Une autre étude pilote (Isserles M et al. 2013) a examiné l’effet de la deep TMS (dTMS, casque H1) sur le cortex préfrontal médian (mPFC) combiné à une exposition brève, avec l’hypothèse que la dTMS après l’exposition contribuerait à l’extinction des souvenirs de peur et réduirait davantage les symptômes du PTSD. Les résultats étaient positifs, le groupe recevant la dTMS active après l’exposition au traumatisme a montré une amélioration statistiquement significative des symptômes intrusifs sur le CAPS, avec une réduction corrélée de la réponse du rythme cardiaque aux scripts traumatisants. Les effets ont persisté pendant 2 mois. Cependant, la même équipe n’a pas pu répliquer ces résultats dans une étude plus récente et plus vaste (Isserles M et al. 2021) puisque l’exposition brève suivie de dTMS (casque H7) placébo était associée à de meilleurs résultats que l’exposition brève suivie de dTMS active. L’essai a été interrompu prématurément en raison de son inutilité. Il faut toutefois noter que dans cette seconde étude, le casque de stimulation était un H7 et non un H1 comme dans la première étude, ce qui implique très probablement que la cible était différente.
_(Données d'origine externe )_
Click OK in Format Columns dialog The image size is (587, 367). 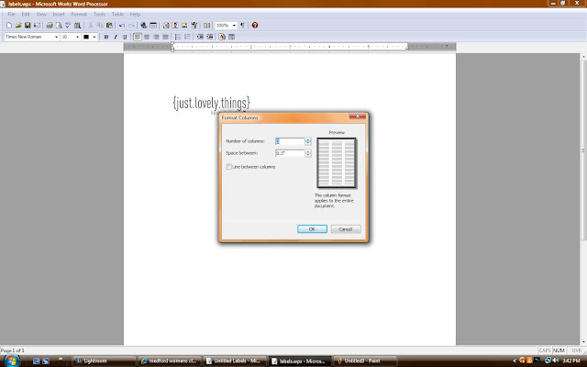point(312,228)
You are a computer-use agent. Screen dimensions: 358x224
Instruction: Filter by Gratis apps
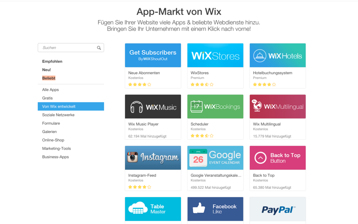(x=47, y=98)
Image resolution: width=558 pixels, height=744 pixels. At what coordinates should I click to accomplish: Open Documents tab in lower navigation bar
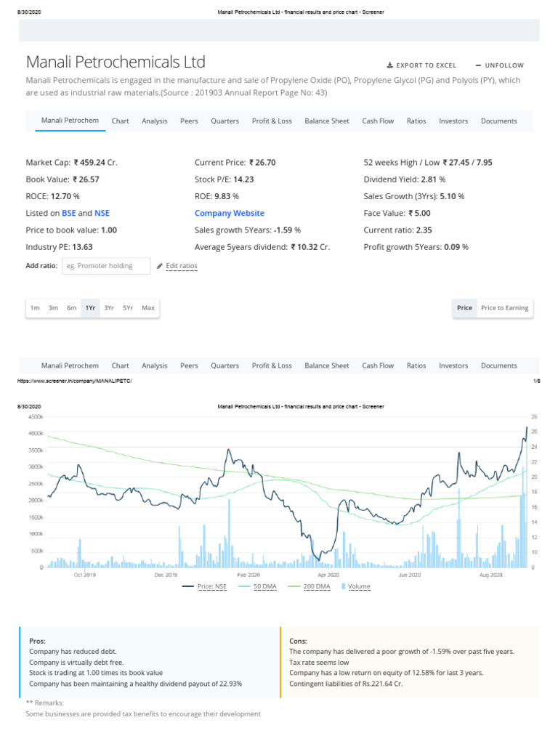click(x=498, y=365)
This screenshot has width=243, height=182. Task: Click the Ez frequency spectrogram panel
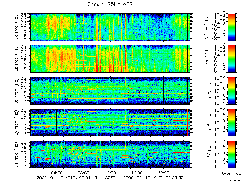click(x=110, y=59)
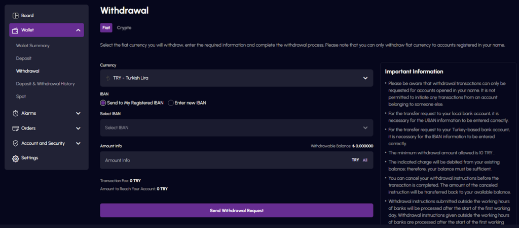This screenshot has width=519, height=228.
Task: Expand the Orders section chevron
Action: click(x=78, y=128)
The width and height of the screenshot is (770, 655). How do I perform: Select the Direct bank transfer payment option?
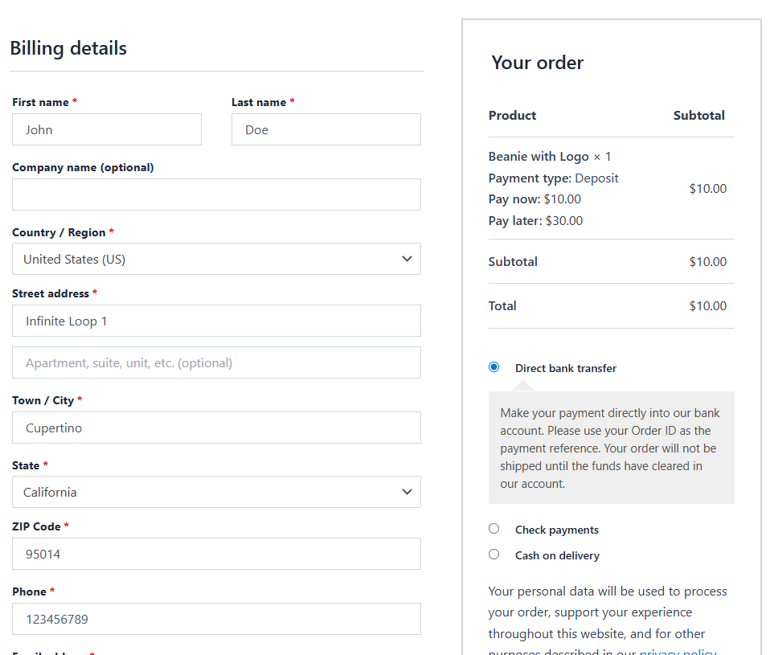pyautogui.click(x=494, y=366)
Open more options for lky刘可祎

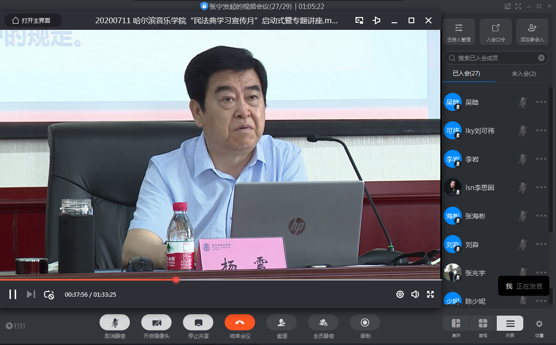coord(541,130)
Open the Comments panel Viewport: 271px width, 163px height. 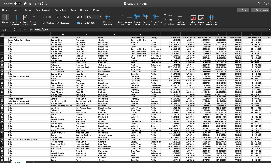[x=260, y=10]
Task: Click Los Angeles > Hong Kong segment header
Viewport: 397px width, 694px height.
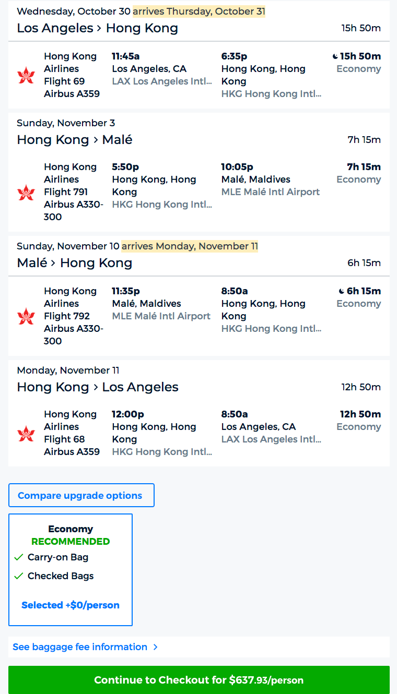Action: [98, 28]
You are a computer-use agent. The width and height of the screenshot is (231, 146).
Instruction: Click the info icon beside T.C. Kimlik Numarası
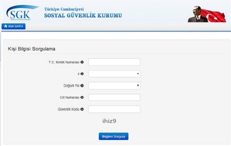[x=82, y=62]
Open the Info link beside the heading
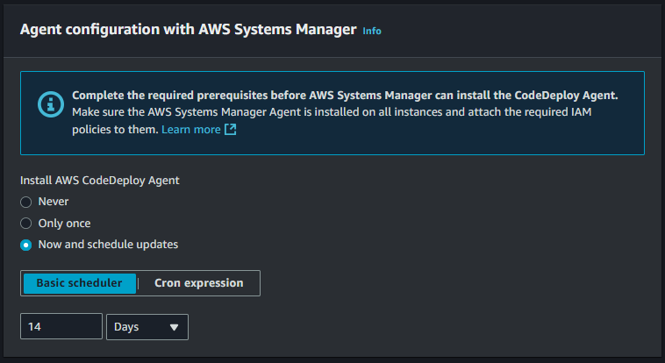This screenshot has width=665, height=363. [x=372, y=31]
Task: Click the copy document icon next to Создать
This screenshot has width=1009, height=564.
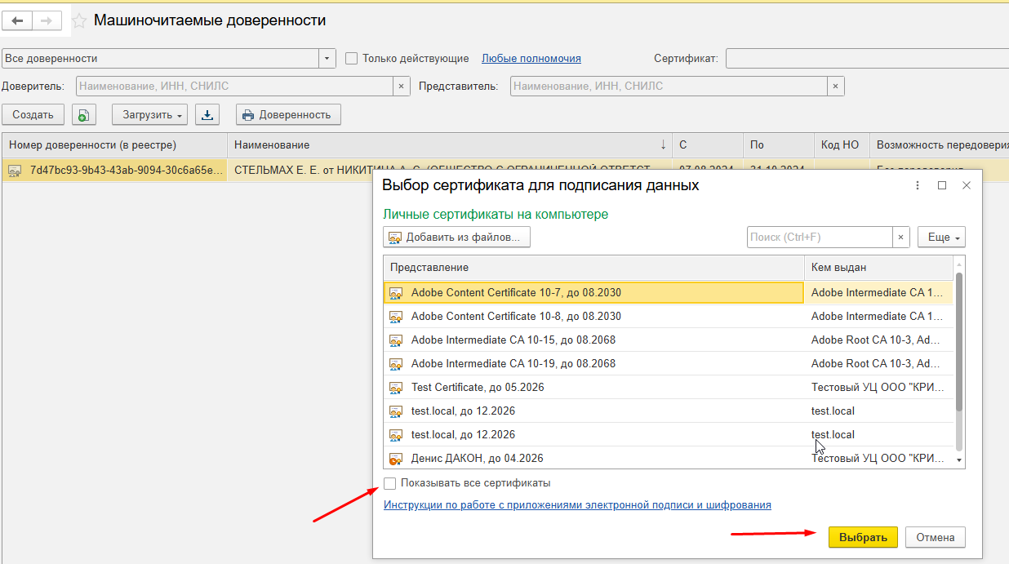Action: click(x=83, y=115)
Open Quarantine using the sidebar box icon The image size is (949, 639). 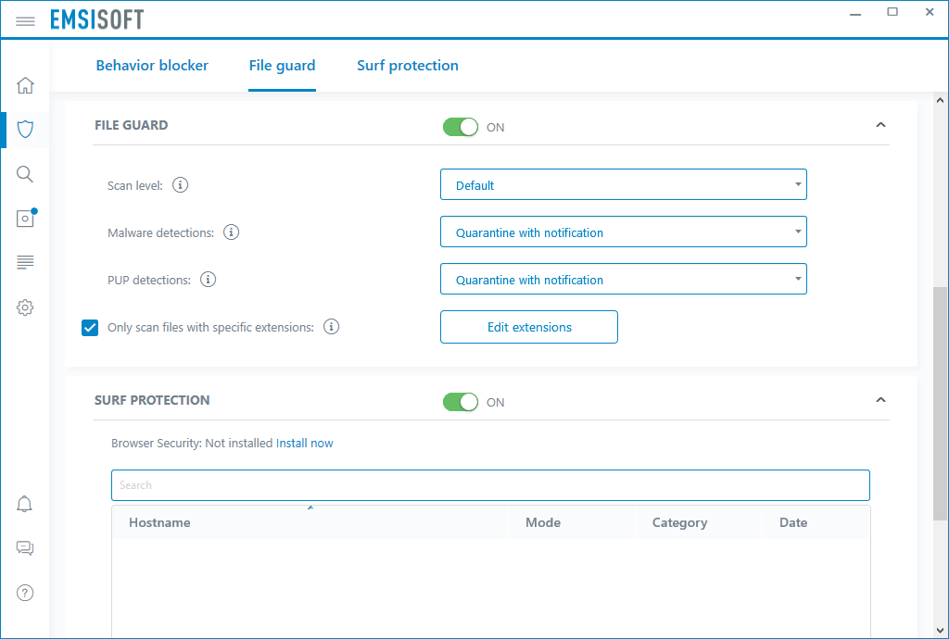(x=25, y=218)
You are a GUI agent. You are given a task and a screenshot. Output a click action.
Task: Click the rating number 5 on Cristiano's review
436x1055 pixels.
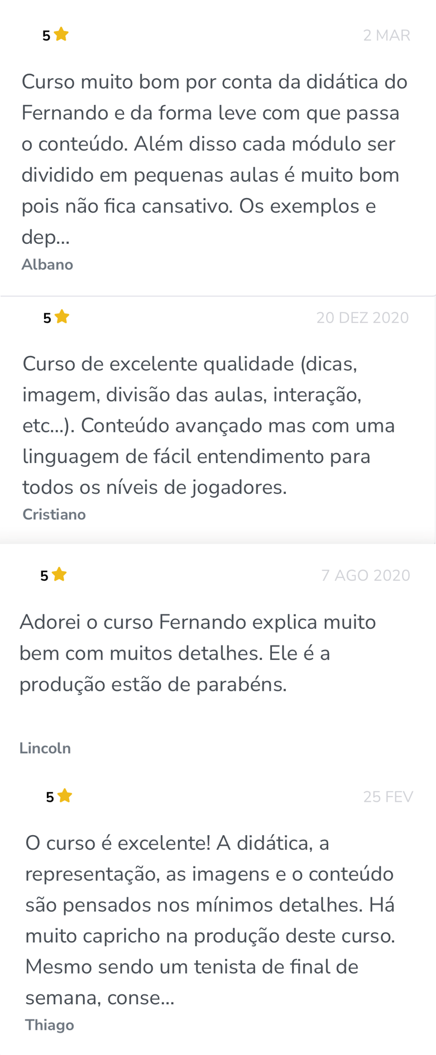[47, 318]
Une étude (Osuch EA et al. 2009) évaluant l’association de rTMS 1 Hz sur le CPFDL droit associé à un exercice d’exposition imaginaire n’a montré aucune différence statistiquement significative entre les groupes, mais le groupe rTMS active a montré une réduction modérée des symptômes d’hyperexcitation sur la CAPS, contrairement au groupe rTMS placébo, suggérant un effet potentiellement anxiolytique. Les niveaux d’hormones urinaires et sériques ont été mesurés, mais sans différence statistiquement significative.
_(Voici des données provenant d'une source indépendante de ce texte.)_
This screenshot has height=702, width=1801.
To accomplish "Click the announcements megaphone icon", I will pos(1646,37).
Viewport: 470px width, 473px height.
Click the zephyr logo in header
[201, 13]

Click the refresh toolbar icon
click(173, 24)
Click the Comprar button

Une petite étude pilote (Fryml LD et al. 2019) sur l’exposition prolongée (PE) associée à la rTMS à 10 Hz à gauche ou à droite, par rapport à une rTMS placébo montre une tendance non statistiquement significative à l’amélioration des symptômes du TSPT sur la CAPS en faveur du traitement actif (réductions de 55 % contre 40 %), mais cette étude manque de puissance.
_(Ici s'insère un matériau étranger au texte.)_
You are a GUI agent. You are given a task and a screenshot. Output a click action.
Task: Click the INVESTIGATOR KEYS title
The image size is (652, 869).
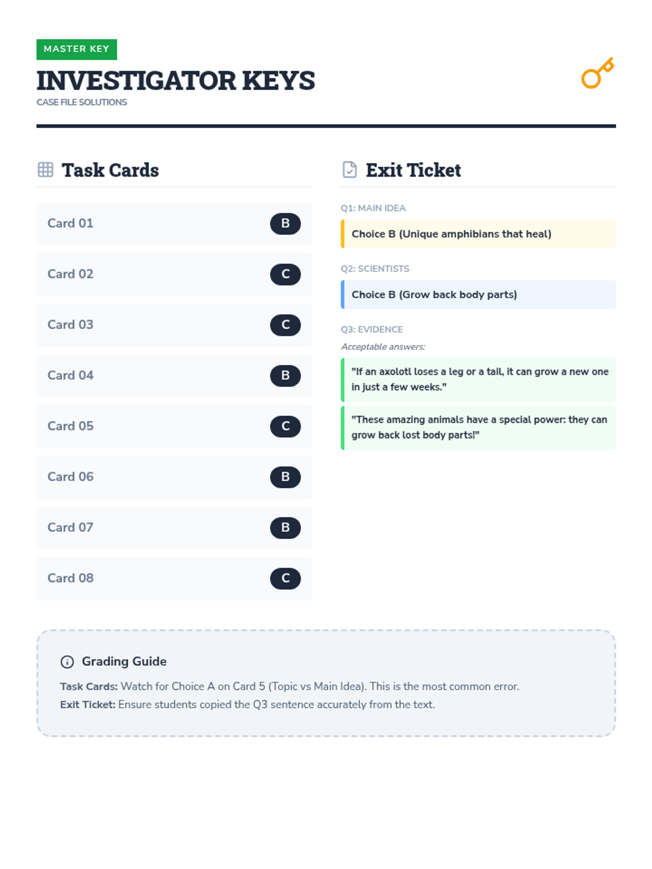(x=175, y=81)
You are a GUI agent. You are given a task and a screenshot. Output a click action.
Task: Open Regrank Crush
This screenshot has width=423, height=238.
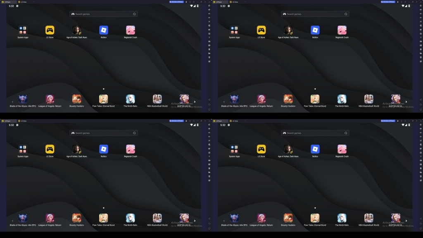pyautogui.click(x=131, y=29)
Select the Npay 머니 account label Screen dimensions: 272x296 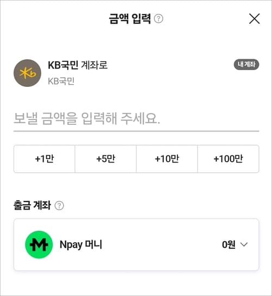point(81,244)
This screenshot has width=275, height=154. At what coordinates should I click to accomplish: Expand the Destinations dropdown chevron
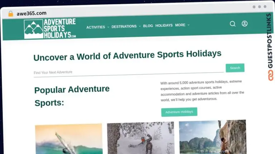[140, 26]
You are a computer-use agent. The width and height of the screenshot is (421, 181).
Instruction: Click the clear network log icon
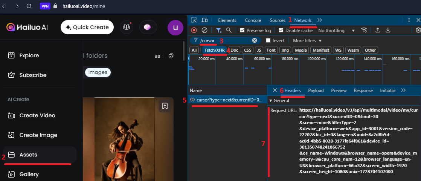click(x=204, y=30)
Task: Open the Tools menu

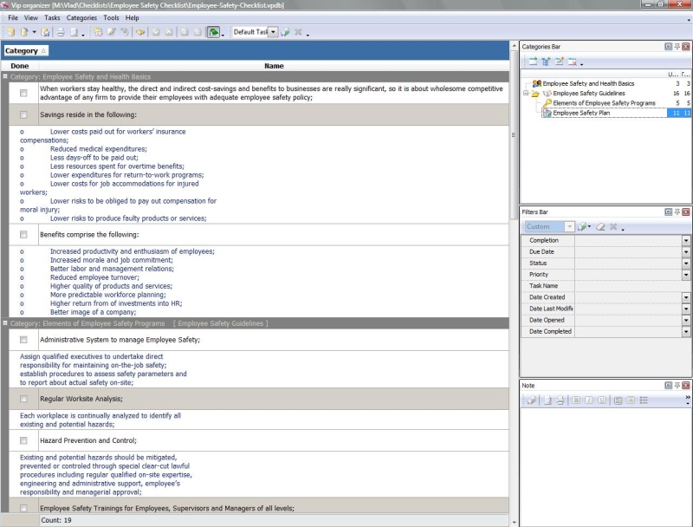Action: click(111, 17)
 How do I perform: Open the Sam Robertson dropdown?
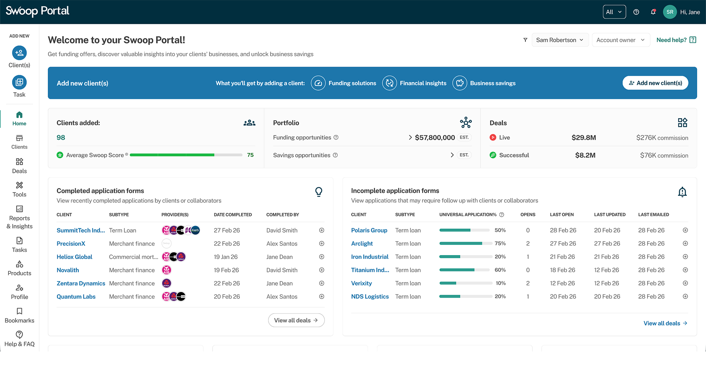point(560,40)
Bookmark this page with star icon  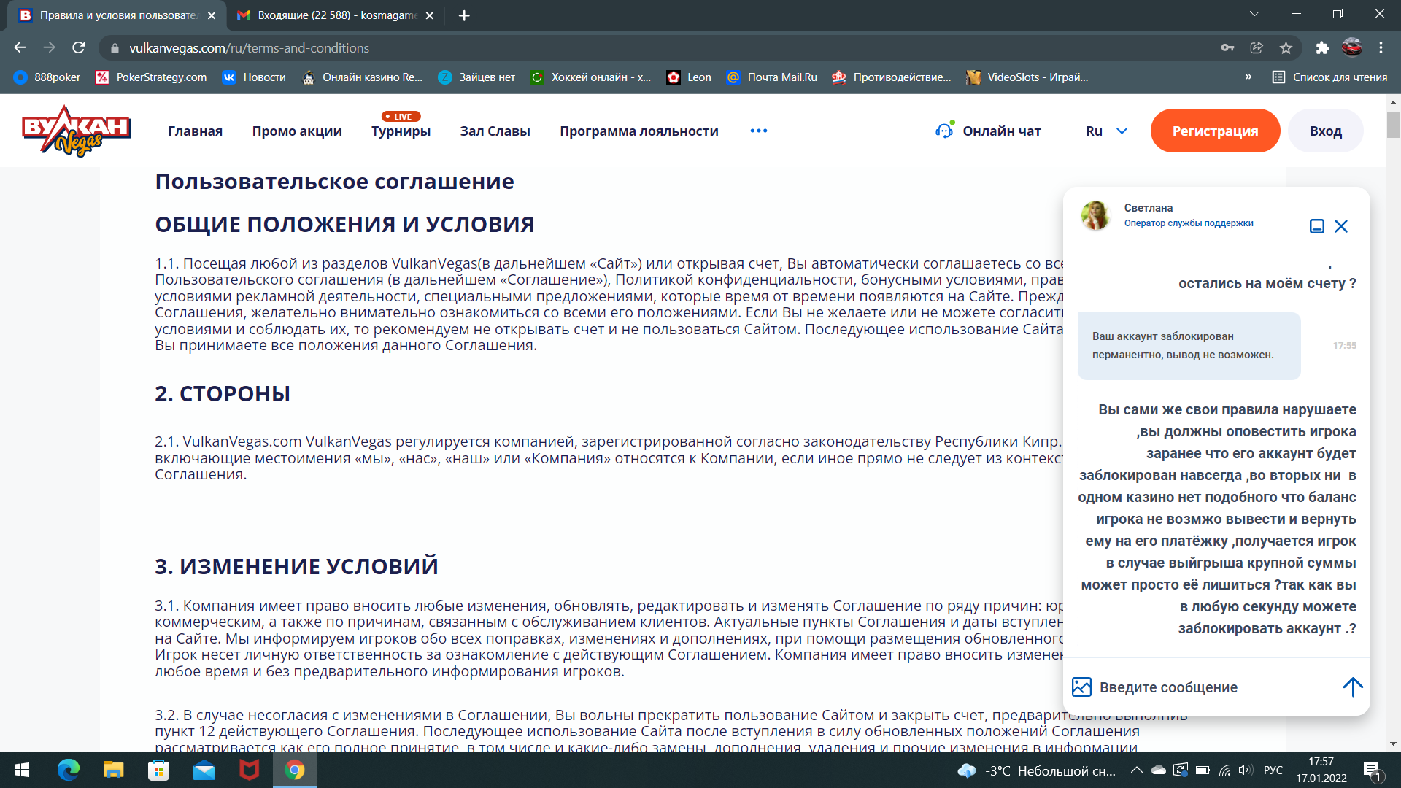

D’autres approches pharmacologiques sont également étudiées pour le traitement du TSPT (psilocybines, LSD, MDMA, etc.) et feront sans doute l’objet d’un futur article.
Conclusion : la combinaison de techniques de psychothérapie et de pharmacologie (Kétamine, Propranolol) ou de neurostimulation (rTMS, dTMS) semble une approche prometteuse pour les patients souffrant de TSPT résistants.